Today is for most people in Britain the Boxing Day public holiday, deferred from the day after Christmas by the intervening weekend, but on the churches calendar it is the so called “feast of the Holy Innocents.”
The massacre of the infant boys of Bethlehem on the orders of Herod the Great may seem an inappropriate cause for feasting… but it reflects the ancient teaching that, in effect, those children were, unwittingly, the first Christian martyrs… But it is a part of the story of Christmas that is quickly glossed over today. There are few carols that refer to it, and it rarely gets a dramatic re-enactment in the nativity play… if it did then we would have to put an over 18 certificate on it (actually there is a very funny scene depicting this episode in the recent movie "Nativity" that I wrote about last week... but I hope I never see the same in our local Primary School).
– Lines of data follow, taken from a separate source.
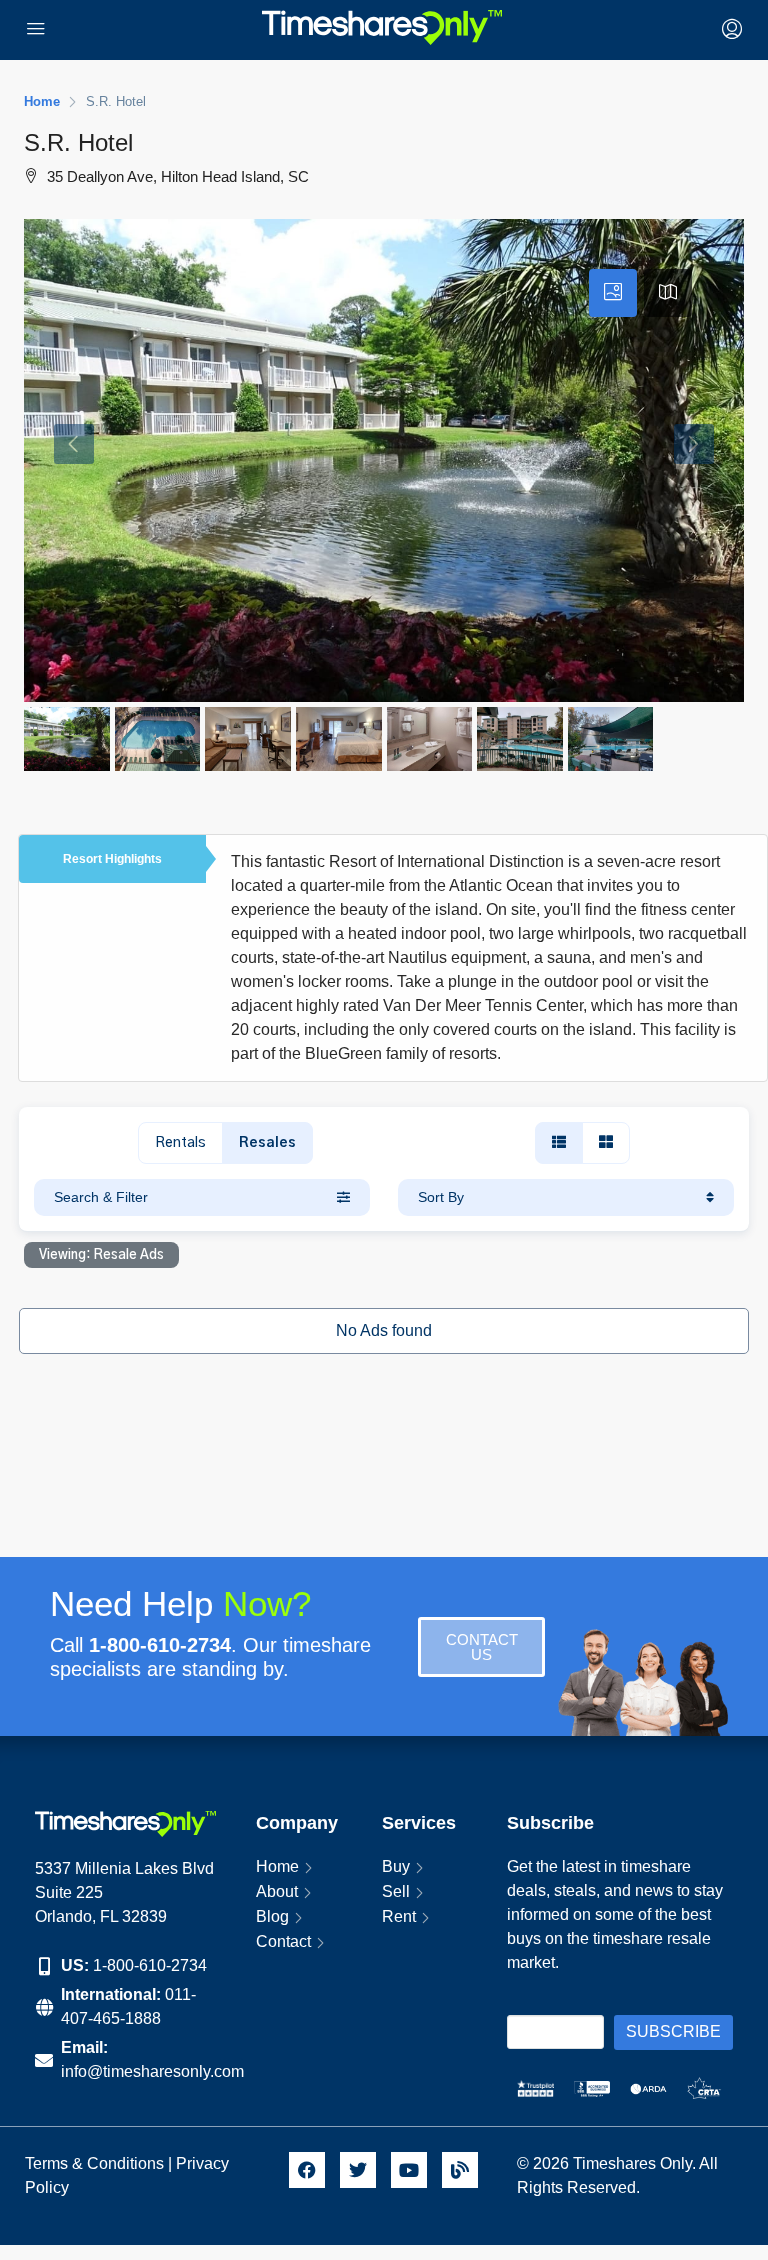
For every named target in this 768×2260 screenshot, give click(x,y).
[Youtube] (409, 2170)
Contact (283, 1941)
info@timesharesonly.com (152, 2071)
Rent (399, 1916)
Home (277, 1866)
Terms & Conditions (94, 2163)
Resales (267, 1143)
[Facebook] (307, 2170)
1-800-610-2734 (150, 1965)
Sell (396, 1891)
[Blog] (460, 2170)
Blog (272, 1916)
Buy (396, 1866)
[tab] (613, 293)
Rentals (180, 1143)
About (277, 1891)
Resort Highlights (112, 859)
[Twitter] (358, 2170)
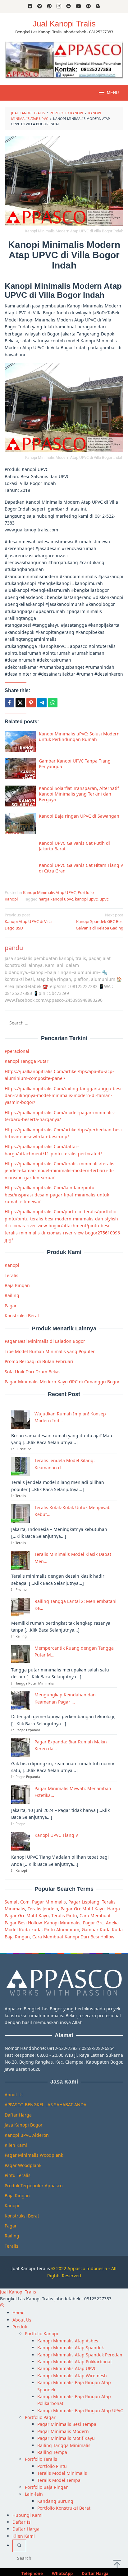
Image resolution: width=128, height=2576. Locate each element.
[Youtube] (78, 6)
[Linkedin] (68, 6)
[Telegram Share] (42, 702)
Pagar (11, 1306)
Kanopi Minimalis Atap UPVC (49, 892)
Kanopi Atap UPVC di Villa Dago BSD (28, 921)
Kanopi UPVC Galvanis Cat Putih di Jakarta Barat (74, 846)
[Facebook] (30, 6)
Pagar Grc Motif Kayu (83, 1909)
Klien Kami (16, 2145)
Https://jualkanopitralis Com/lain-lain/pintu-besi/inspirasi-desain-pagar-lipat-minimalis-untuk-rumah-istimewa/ (58, 1195)
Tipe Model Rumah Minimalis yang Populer (50, 1351)
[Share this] (9, 702)
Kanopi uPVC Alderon (27, 2135)
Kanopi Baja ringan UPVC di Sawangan (79, 816)
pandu (14, 947)
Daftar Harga (18, 2115)
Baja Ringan (17, 1285)
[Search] (19, 2546)
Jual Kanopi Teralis (30, 2268)
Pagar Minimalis (49, 1902)
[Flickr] (88, 6)
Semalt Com (17, 1902)
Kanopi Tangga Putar (26, 1061)
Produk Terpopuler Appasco (33, 2186)
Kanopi (12, 1265)
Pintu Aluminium (61, 1929)
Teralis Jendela (43, 1909)
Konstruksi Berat (22, 1316)
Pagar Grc (93, 1923)
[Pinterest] (49, 6)
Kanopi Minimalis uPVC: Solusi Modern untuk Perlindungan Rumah (79, 736)
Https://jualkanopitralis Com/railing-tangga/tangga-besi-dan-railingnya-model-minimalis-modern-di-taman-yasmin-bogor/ (64, 1095)
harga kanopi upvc (56, 899)
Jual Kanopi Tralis (64, 23)
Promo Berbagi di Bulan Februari (39, 1361)
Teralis (11, 1275)
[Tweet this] (20, 702)
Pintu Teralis (17, 2175)
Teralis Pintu (64, 1915)
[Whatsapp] (52, 702)
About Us (14, 2095)
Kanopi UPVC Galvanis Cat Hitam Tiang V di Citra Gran (81, 868)
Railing (12, 1295)
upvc (103, 899)
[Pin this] (31, 702)
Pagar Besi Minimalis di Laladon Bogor (45, 1341)
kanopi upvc (86, 899)
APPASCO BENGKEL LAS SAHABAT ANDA (45, 2105)
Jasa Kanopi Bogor (24, 2125)
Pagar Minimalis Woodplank (34, 2155)
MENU (113, 92)
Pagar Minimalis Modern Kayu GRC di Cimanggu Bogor (62, 1382)
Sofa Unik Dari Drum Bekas (33, 1372)
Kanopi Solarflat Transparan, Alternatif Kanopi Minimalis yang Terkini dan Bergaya (79, 793)
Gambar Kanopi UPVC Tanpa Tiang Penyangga (75, 763)
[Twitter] (39, 6)
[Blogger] (98, 6)
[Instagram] (59, 6)
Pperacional (17, 1051)
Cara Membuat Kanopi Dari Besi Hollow (73, 1937)
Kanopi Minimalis (62, 1923)
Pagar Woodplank (23, 2165)
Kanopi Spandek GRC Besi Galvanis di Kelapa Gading (99, 921)
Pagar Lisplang (83, 1902)
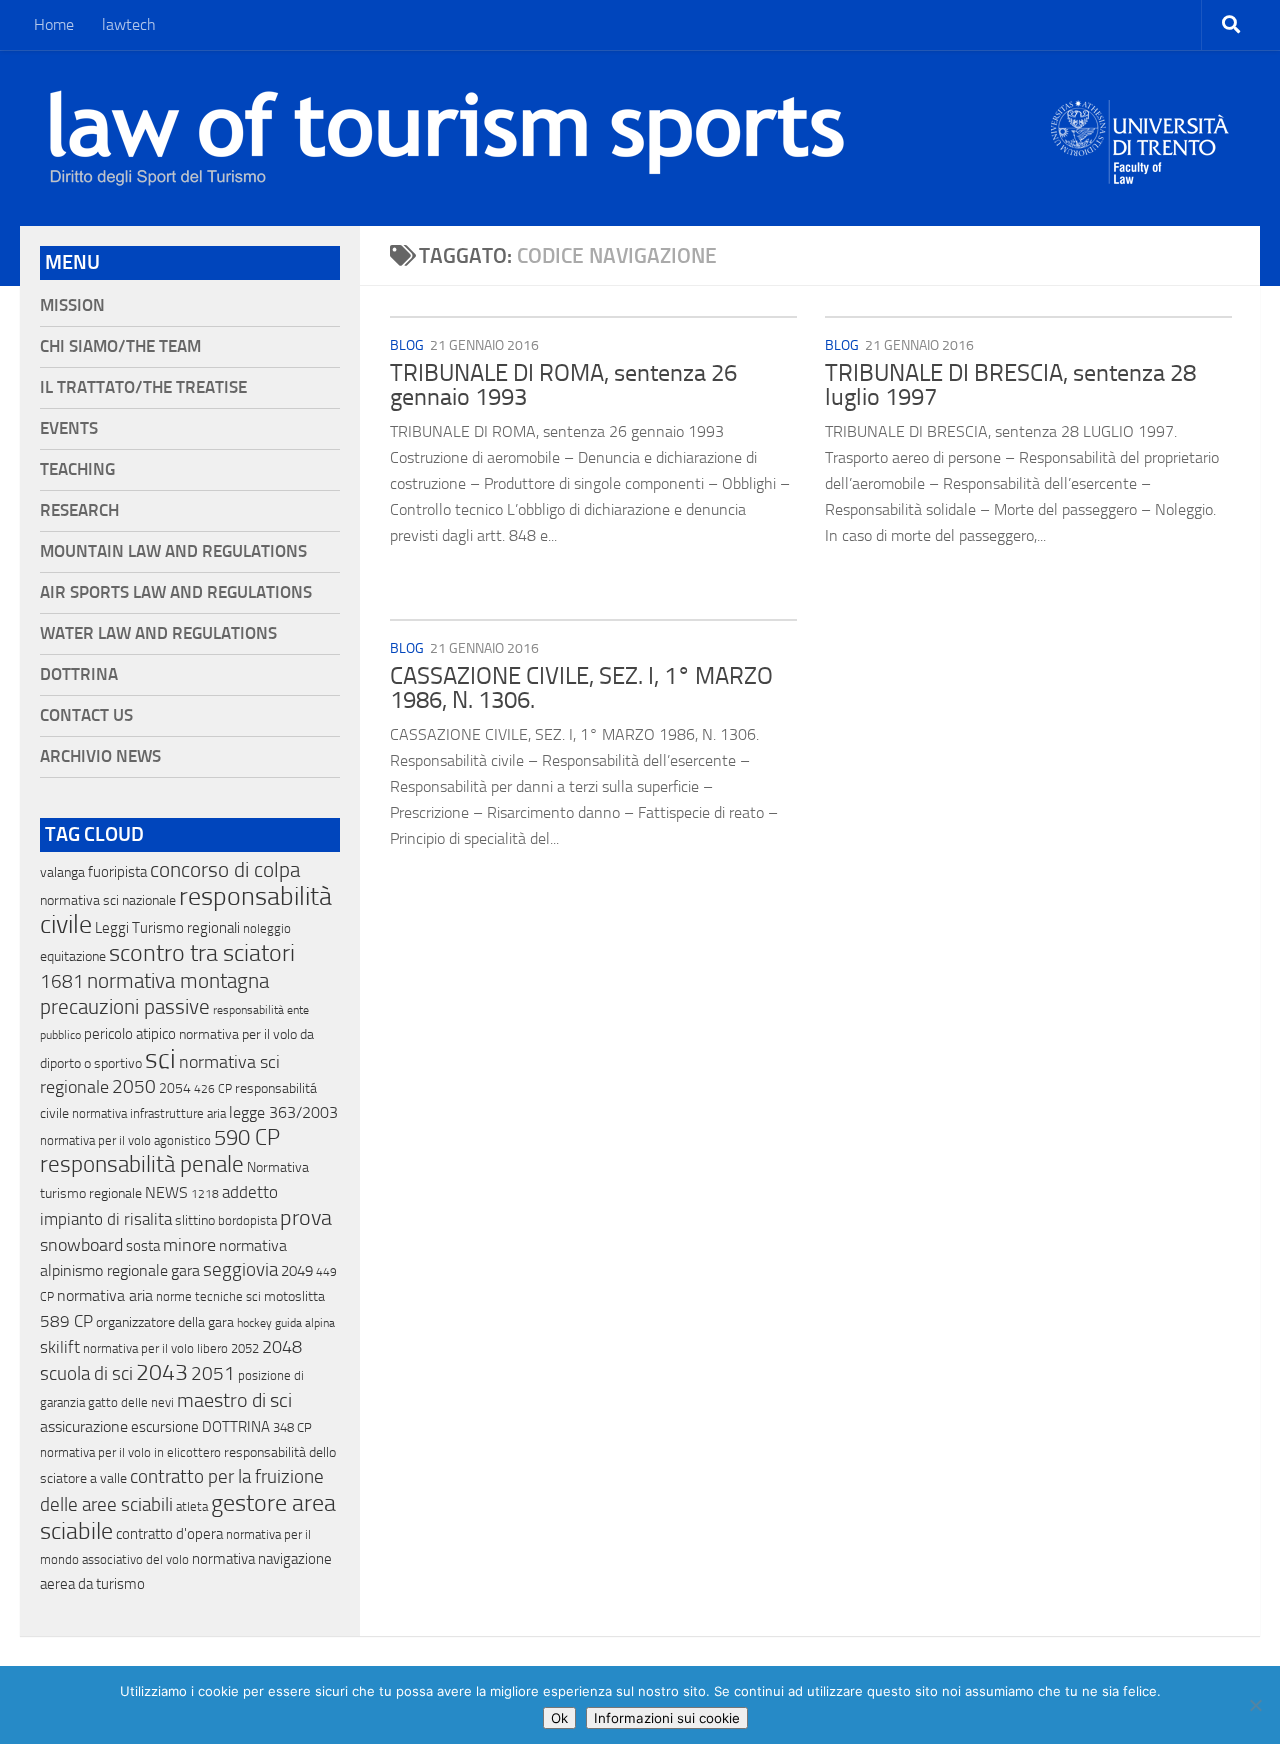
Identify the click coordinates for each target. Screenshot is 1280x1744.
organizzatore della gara (165, 1322)
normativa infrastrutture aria (149, 1113)
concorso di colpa (225, 869)
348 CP (292, 1427)
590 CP (247, 1138)
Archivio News (100, 756)
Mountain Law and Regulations (173, 551)
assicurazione (84, 1426)
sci (160, 1059)
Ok (559, 1718)
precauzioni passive (125, 1007)
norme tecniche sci (208, 1296)
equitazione (73, 956)
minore (189, 1245)
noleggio (267, 928)
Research (79, 510)
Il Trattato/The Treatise (143, 387)
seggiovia (240, 1270)
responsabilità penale (142, 1164)
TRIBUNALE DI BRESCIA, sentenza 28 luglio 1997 (1010, 385)
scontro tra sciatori (202, 953)
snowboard (81, 1245)
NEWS (166, 1192)
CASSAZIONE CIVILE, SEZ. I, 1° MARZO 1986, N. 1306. (581, 688)
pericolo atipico (130, 1034)
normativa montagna (178, 981)
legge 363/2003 (283, 1112)
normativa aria (105, 1295)
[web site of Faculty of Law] (1140, 172)
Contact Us (86, 715)
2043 (162, 1372)
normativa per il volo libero (155, 1348)
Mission (72, 305)
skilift (60, 1347)
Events (69, 428)
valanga (62, 872)
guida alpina (305, 1323)
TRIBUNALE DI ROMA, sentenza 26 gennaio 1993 (563, 385)
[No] (1255, 1705)
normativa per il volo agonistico (125, 1140)
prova (306, 1218)
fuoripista (117, 872)
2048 (282, 1347)
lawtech (129, 24)
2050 (134, 1087)
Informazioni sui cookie (667, 1718)
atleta (192, 1506)
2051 (213, 1373)
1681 (62, 982)
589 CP (66, 1321)
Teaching (77, 469)
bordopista (247, 1220)
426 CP (213, 1089)
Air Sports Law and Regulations (176, 592)
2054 (175, 1088)
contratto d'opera (169, 1534)
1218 (205, 1194)
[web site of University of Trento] (1140, 129)
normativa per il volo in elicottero (130, 1452)
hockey (254, 1323)
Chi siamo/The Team (120, 346)
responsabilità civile (186, 910)
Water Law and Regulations (158, 633)
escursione (165, 1427)
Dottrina (79, 674)
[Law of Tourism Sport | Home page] (447, 138)
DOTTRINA (236, 1427)
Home (54, 24)
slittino (195, 1220)
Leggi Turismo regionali (167, 928)
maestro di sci (234, 1400)
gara (185, 1270)
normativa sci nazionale (108, 900)
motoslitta (294, 1296)
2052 (245, 1348)
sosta (143, 1246)
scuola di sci (86, 1373)
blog (407, 345)
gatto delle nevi (131, 1402)
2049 (297, 1271)
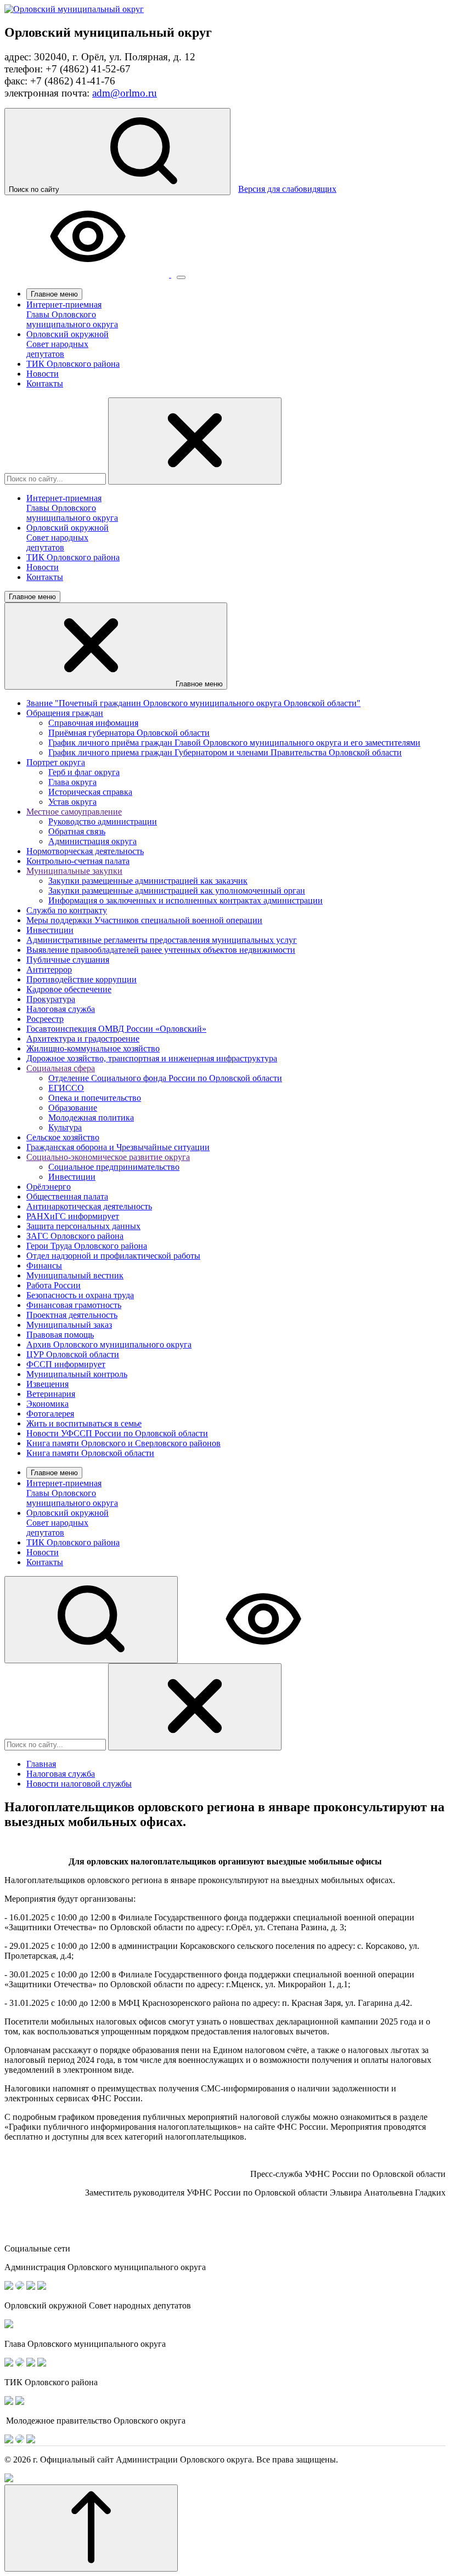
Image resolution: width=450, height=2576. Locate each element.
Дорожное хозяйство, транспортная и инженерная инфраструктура (151, 1058)
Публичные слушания (67, 959)
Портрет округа (55, 762)
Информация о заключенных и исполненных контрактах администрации (185, 900)
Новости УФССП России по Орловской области (117, 1433)
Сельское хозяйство (62, 1137)
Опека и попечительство (94, 1097)
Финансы (44, 1265)
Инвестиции (50, 930)
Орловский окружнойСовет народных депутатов (67, 344)
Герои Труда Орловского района (86, 1245)
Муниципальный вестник (74, 1275)
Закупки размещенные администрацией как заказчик (148, 880)
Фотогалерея (50, 1413)
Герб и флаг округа (84, 772)
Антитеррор (49, 969)
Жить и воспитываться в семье (84, 1423)
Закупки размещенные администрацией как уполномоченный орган (176, 890)
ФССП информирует (65, 1364)
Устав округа (72, 801)
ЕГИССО (66, 1088)
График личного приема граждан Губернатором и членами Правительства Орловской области (225, 752)
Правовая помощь (60, 1334)
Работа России (53, 1285)
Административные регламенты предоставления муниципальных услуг (161, 940)
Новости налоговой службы (79, 1783)
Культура (65, 1127)
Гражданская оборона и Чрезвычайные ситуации (118, 1147)
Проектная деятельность (71, 1315)
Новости (42, 373)
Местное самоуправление (74, 811)
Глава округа (72, 782)
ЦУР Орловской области (72, 1354)
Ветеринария (50, 1393)
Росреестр (45, 1018)
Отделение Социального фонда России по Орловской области (165, 1078)
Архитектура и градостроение (82, 1038)
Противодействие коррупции (81, 979)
But meanwhile, as we continue to feast on the leftovers from Friday, the massacre of the innocents goes on… child soldiers in countless conflicts across the globe… child slaves in sweat-shops working to produce cut-price toys and clothes… or exposed to unimaginable horrors as sex-workers… and children in sub-saharan Africa dying every couple of seconds from disease and hunger.
Compared with the death rate today, Herod was an amateur… And if we are to honour the memory of those first unwitting martyrs, then we need to do all we can to protect the innocents of our day… For the Kingdom of God belongs to such as these.


This was originally written as a Just a Moment talk for Downtown Radio this morning. The picture is Reubens "Massacre of the Innocents" from the Alte Pinakothek in Munich.